We learned about these narratives through several interviews and informal conversations with guards and inmates, which have been part of our research on the construction of social order at la Modelo. We interviewed and talked to both veteran guards and inmates, who directly experienced the events that we will describe, and to newer guards and recently arrived inmates who, although did not directly witnessed such events, have heard the stories about them and reproduce them with their own narratives.
The Ghost That Points the Spot Where He Is Buried
Looking up from the path, muddy in winter and dusty in the dry season, worn smooth by the passing of guards and inmates, it is possible to make out, to one side of the prison’s football pitch, the dark colored cellblock where, inside, prisoners are hanging out their clothes to dry on its damp, sun-starved walls. A few convicts are playing football on the green field, at the other end of which sits The Mental Health Ward fronted by a cemetery-like garden where a few red roses and white calla lilies manage to survive. The peaceful atmosphere, filled with the smell of bread being baked in the prison’s ovens, and broken only by a few happy yells coming from the improvised football game, is in sharp contrast with the legend of horror that hangs over the site and shocks the visitor who hears it for the first time.
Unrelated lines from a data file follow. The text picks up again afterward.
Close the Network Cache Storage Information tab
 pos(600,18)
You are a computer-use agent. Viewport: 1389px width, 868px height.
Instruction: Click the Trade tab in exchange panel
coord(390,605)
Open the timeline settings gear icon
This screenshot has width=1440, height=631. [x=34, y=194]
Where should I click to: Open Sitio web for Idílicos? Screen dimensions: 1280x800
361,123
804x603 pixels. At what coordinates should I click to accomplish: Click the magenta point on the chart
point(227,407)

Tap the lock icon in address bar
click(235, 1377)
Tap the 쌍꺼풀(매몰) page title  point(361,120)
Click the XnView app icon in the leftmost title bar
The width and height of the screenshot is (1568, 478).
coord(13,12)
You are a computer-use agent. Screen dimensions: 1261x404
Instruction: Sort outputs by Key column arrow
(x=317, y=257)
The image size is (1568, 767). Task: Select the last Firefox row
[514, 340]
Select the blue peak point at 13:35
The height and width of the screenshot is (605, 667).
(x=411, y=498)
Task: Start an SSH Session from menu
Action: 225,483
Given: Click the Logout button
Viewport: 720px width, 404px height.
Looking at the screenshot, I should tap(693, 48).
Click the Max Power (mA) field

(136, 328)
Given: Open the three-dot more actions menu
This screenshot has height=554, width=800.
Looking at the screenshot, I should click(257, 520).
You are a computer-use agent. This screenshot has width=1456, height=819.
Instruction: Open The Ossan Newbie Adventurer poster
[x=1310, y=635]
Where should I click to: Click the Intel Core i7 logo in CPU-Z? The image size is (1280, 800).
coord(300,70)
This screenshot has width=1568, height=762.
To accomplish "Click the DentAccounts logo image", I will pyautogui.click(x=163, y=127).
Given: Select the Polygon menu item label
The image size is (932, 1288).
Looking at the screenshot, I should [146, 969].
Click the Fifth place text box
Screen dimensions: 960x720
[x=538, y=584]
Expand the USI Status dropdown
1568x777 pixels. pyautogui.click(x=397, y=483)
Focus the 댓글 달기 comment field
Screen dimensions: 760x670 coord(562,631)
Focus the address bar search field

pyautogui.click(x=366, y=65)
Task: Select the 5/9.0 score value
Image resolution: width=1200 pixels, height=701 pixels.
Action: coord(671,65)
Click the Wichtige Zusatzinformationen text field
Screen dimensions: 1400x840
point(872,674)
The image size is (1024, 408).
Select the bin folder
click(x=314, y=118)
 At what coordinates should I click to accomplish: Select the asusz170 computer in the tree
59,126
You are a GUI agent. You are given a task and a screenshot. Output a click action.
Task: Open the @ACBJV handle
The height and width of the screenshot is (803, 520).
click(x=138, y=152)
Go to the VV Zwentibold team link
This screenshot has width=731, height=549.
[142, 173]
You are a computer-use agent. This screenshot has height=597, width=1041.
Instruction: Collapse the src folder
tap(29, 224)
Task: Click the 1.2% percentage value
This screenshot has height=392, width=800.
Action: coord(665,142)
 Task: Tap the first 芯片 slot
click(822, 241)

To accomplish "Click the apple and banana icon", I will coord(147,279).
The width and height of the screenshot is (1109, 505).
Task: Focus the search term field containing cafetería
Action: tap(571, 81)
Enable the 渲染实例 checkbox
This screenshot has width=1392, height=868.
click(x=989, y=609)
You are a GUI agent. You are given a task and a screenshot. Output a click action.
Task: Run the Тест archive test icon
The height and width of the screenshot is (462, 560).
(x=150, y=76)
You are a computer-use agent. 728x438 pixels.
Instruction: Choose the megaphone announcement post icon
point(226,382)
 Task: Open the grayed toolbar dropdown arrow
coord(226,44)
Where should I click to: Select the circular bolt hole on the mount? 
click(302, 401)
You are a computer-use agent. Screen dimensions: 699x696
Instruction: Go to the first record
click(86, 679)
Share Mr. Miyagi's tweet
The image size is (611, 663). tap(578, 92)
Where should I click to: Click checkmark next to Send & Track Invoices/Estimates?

The guard, a veteran of many prisons and witness to countless battles, who accompanies the visitor, smiles and points to a grate on the second floor of the cellblock. On closer look, one sees a small window covered with rusty bars, and then suddenly, the green football field is engulfed by the darkness that seeps out from inside the prison.
The gloom of the penitentiary overwhelms the atmosphere and brings with it a feeling of suffocation and the unbearable urge to run away. This prison block, classified as not fit to live in, has been closed off several times during the last years. Not even the asphyxiating pressure of overcrowding can open its barred doors, except on those days when inmates use it to hang out their clothes to dry and as a place to make the corn mash brew which is passed around on days of mourning or holidays.
The guard assumes an air of severe decorum and begins his tale; meanwhile, a group of rookie guards gathers around to listen closely once more to a story they have heard many times before. He recalls how both the young and old guards pass through this zone as fast as they can on their nightly rounds. The new guards—the ones who have just graduated from Penitentiary School and who still don’t know what horrors prison holds, especially this one—are always in the biggest hurry. Their rite of initiation commences with the tale and then the assignment to make the night rounds outside the Mental Health Ward. On different shifts, old and young guards alike have seen—and they have not made this up—a shadowy figure standing at the entrance of the cellblock.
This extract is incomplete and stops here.